*Text extract*
-- -- --
Sam Fox architecture students build expanding foam boat prototype

Ten architecture students at the Sam Fox School of Design & Visual Arts at Washington University in St. Louis have produced a working boat prototype, using expanding polyurethane spray foam as their primary material.

The master’s students are following in the steps of the likes of Frank Gehry, Greg Lynn, and Zaha Hadid, who all have recently designed custom yachts. Paired off in twos, teams designed and tested a half dozen smaller prototypes, which they tested in the Grand Basin in Forest Park near the Washington University campus. Two of the prototypes were chosen to move forward to further development and a full size prototype.

The goal of the project was to test the material possibilities of a product that is easily found in typical hardware stores, and usually used for housing insulation. The expanding foam for the project was provided by Fenton, MO–based manufacturer Convenience Projects.

“The first half of the project was about learning what the material can do. What are its capacities?” Master’s candidate Benjamin Newberry, told WUSTL’s campus journal. “How do you convert it into something that floats?”

Frank Gehry, an avid boater, recently finished FOGGY 2.0, an 80 foot long sailboat he designed for his friend, real estate investor Richard Cohen. In 2013 Zaha Hadid unveiled plans for a 420-foot superyacht prototype which is being used a base design for further investigations by Hadid and Hamburg-based shipbuilders Blohm+Voss. Greg Lynn launched his own carbon-fiber 42 foot racing yacht last year. Lynn used the sailboat as a means of investigating the possibility of monocoque construction with composite materials.
-- -- --
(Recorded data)
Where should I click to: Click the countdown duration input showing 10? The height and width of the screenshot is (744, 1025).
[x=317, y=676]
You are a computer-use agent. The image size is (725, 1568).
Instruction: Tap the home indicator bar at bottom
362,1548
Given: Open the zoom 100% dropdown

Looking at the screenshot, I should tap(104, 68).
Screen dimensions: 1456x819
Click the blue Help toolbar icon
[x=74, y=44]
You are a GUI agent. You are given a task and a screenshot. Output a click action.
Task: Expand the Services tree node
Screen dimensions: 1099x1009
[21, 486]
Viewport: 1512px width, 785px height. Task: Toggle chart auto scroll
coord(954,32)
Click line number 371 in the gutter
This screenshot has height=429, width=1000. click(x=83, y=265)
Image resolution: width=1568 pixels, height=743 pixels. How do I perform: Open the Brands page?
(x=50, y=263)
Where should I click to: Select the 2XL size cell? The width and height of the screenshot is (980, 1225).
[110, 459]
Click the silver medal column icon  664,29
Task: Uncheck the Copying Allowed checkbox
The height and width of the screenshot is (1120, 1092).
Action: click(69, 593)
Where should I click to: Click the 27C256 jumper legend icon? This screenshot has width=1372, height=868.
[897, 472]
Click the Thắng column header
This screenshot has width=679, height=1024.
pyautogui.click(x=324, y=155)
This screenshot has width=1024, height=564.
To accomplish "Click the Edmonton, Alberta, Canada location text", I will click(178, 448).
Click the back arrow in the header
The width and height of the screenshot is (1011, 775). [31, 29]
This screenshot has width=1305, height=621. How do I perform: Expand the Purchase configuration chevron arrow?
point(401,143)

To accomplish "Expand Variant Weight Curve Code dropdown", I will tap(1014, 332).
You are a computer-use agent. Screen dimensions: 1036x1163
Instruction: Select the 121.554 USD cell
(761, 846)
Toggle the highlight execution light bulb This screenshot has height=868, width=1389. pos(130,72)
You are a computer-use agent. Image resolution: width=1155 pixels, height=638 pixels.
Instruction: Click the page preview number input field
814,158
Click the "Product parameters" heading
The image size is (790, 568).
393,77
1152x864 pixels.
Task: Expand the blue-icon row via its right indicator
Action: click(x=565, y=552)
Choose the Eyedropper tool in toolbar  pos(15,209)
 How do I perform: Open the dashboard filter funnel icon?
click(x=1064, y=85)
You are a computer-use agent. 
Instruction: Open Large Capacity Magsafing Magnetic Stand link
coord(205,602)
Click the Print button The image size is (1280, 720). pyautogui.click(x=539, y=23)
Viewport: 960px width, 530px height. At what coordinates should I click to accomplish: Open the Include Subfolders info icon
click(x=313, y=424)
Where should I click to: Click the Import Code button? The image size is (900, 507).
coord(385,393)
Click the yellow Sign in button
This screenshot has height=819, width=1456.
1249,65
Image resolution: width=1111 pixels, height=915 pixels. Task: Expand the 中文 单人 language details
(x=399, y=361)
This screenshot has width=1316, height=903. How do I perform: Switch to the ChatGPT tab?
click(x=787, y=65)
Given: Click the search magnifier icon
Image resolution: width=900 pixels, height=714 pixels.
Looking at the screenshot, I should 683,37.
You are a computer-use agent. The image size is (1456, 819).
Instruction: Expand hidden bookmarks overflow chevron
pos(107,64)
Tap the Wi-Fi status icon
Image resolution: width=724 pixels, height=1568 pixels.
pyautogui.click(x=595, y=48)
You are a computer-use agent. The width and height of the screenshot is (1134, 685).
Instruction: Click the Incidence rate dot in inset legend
-- -- --
*Required actions*
- A) Reproduce the passage of the foam boat article from "The master’s students" to "manufacturer Convenience Projects.".
- B) Render this sentence from the foam boat article in Spanish: "Two of the prototypes were chosen to move forward to further development and a full size prototype."

*Per-task outputs*
- A)
The master’s students are following in the steps of the likes of Frank Gehry, Greg Lynn, and Zaha Hadid, who all have recently designed custom yachts. Paired off in twos, teams designed and tested a half dozen smaller prototypes, which they tested in the Grand Basin in Forest Park near the Washington University campus. Two of the prototypes were chosen to move forward to further development and a full size prototype.

The goal of the project was to test the material possibilities of a product that is easily found in typical hardware stores, and usually used for housing insulation. The expanding foam for the project was provided by Fenton, MO–based manufacturer Convenience Projects.

- B) Dos de los prototipos fueron seleccionados para avanzar hacia un mayor desarrollo y un prototipo a tamaño real.